Cartas de los lectores
¿Todos, todos, todos... menos los católicos?


Publicado el 03/05/2025 a las 08:28
Ha muerto el papa Francisco, y nos deja como herencia una frase que condensa su visión de la Iglesia: “En la Iglesia caben todos, todos, todos”. Una frase sencilla y poderosa. Porque el Evangelio no excluye a nadie. La Iglesia abre sus brazos a todos: al creyente y al no creyente, al pecador y al santo, al herido y al fuerte. Así lo vivimos cada día, también en Zizur.

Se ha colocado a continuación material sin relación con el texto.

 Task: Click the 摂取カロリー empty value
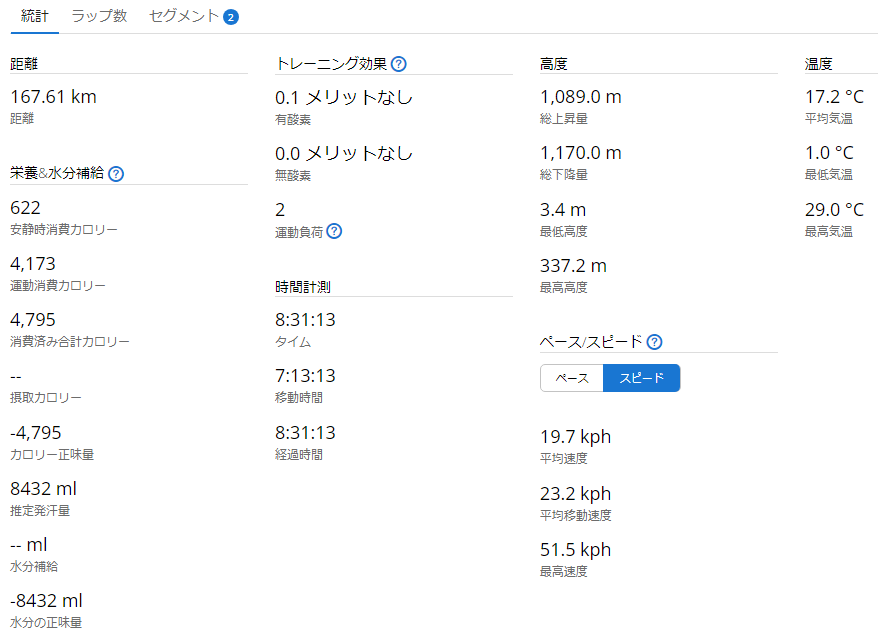(16, 377)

Por eso resulta doloroso- y paradójico- que, mientras desde Roma se proclamaba este mensaje universal de acogida, aquí, en nuestro propio Ayuntamiento, los católicos nos sintamos excluidos. Hace unos meses, un grupo de vecinos de Zizur, de forma completamente cívica y respetuosa, promovimos una iniciativa ciudadana: colocar una imagen de la Virgen María en el entorno de la Plaza de la Mujer. María, madre de Jesús, figura central para millones de personas, mujer fuerte, generosa, amada por generaciones. Una imagen profundamente femenina, que no representa ideologías, sino valores humanos y espirituales universales, venerada también en el Islán.

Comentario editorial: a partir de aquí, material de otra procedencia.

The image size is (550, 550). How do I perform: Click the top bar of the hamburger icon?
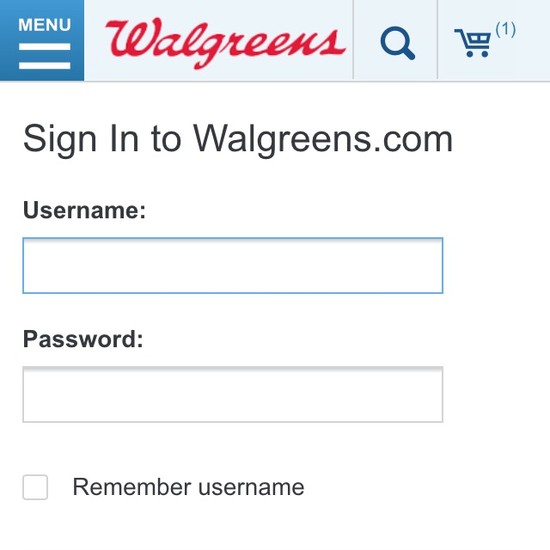(45, 47)
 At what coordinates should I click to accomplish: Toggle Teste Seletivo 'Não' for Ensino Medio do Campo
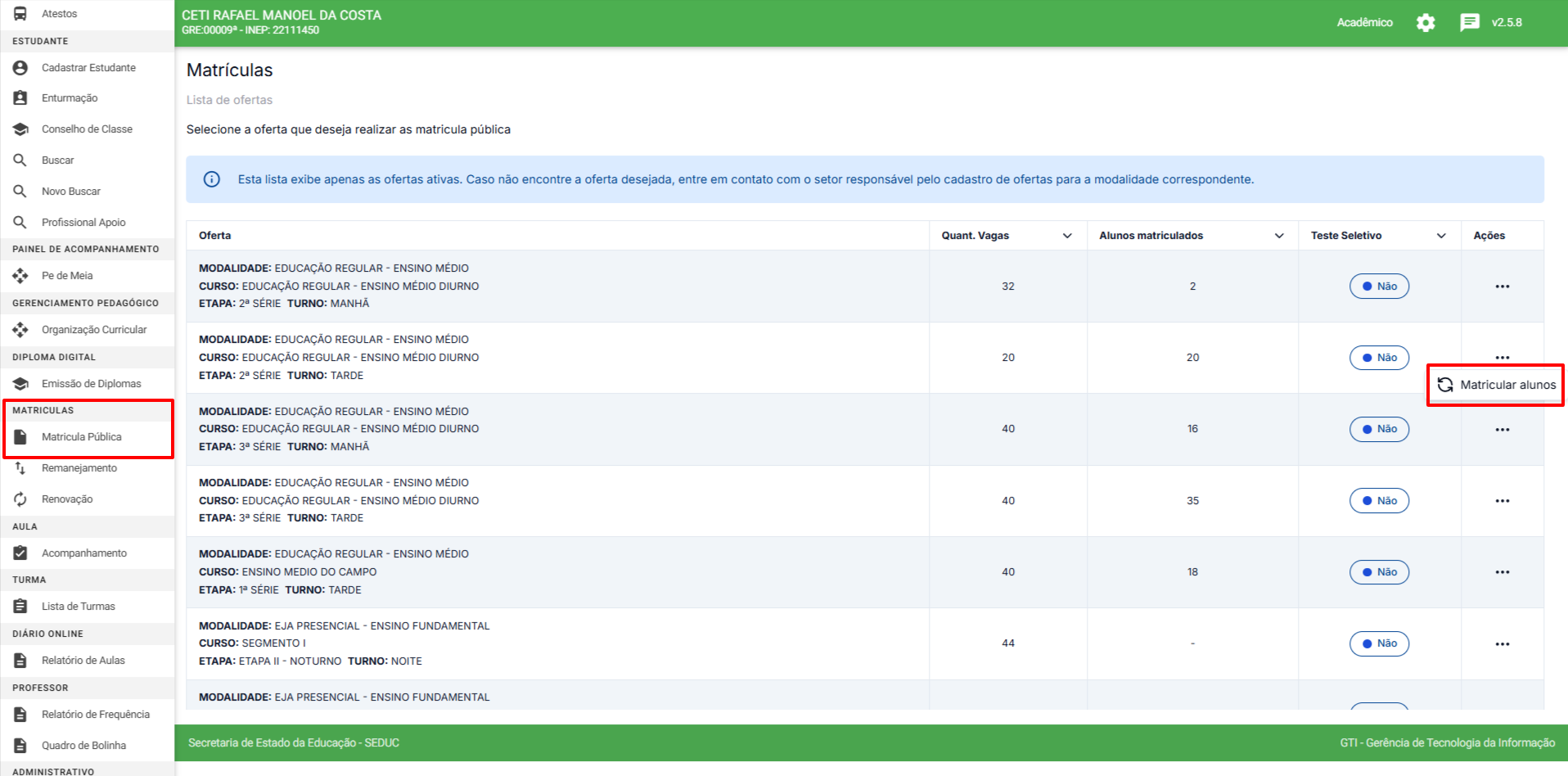1379,572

Nos hicimos cargo de todo: arquitecto, diseño, obra, instalación. Recogimos cientos de firmas de apoyo. Explicamos la propuesta a todos los grupos municipales con transparencia, convencidos de que la alcaldía en manos de Geroa Bai sabría ver el valor simbólico, cultural y social de esta iniciativa. Confiamos sinceramente en su apoyo. Pero nos equivocamos. La respuesta fue negativa. Nos dijeron que no. Que María no representa a la mujer actual. Que su presencia no encaja. Que la plaza “no es lugar” para esta imagen. Duele aún más cuando sabemos que no todos los grupos compartían esa visión, pero la alcaldía decidió inclinarse ante una minoría ideológica, ruidosa y excluyente, desoyendo a una mayoría que se expresó con respeto y convicción. Creemos que Zizur pierde una oportunidad para ser vanguardia en la convivencia e inclusión.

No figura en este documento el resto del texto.